Thanks for the welcome note. :)

I am quite certain that I want to head in a direction away from Web application development using Pharo.

I see in Pharo the promise that was left unhonoured by Squeak, one of having an elegant system instead of a quilt.

The Pharo UI looks better than any of the ones in the Squeak world, though, I believe Pharo's LnF can be taken to a whole new level, and that's what I intend to work on once I've gained enough command over the environment and the programming language.

Best,

~Mayuresh


On 2014-09-05 22:39, S Krish wrote:
Welcome to the Smalltalk world..

You would have already seen:

http://pharo.org/documentation [1]   in particular:  
http://pharobyexample.org/ [2]  

In Pharo Start with the Pharo Tutorials through ( Left Click on the
World, Help >> Pharo Tutorials )

Watch the screencasts..  in the documentation page..

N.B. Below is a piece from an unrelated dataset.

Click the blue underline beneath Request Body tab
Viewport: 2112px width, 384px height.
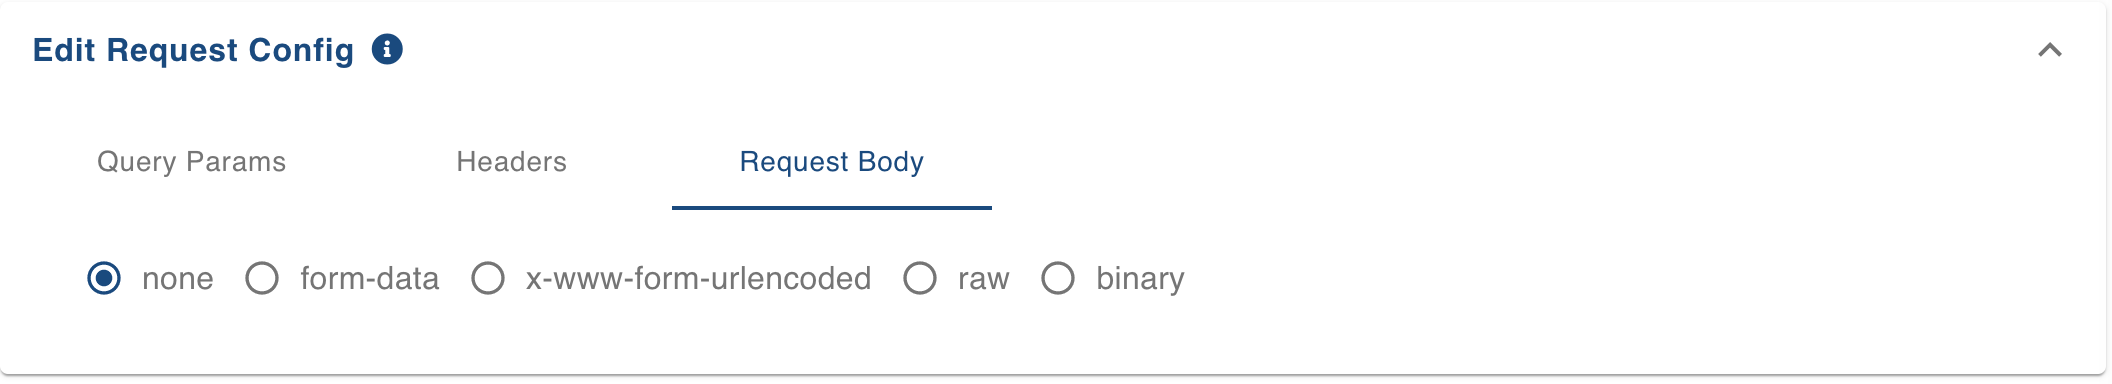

Probably relevant will be Web application development with Seaside
framework in Pharo Smalltalk:

http://book.seaside.st/book [3]

Rest will fall into place once you sink yourself in, and ask questions
relevant to where you are wanting to head to..

On Fri, Sep 5, 2014 at 10:29 PM, Mayuresh Kathe <mayur...@kathe.in>
wrote:

A hello to Pharo-Users list members.

I am Mayuresh Kathe from Mumbai, India.

I used to work with Squeak a while (14 years) back, but ever since
I had to move over to non-OOP environments, and never did get to
work with Smalltalk or alike systems ever since.

To add to that, I haven't been programming for over 7 years due to
being pushed into the management track.
I have quit the management world, and along with it a regular job.

Am now a consultant, mostly to Web startups which leaves me with a
lot of spare time to tinker around with what I would really like to.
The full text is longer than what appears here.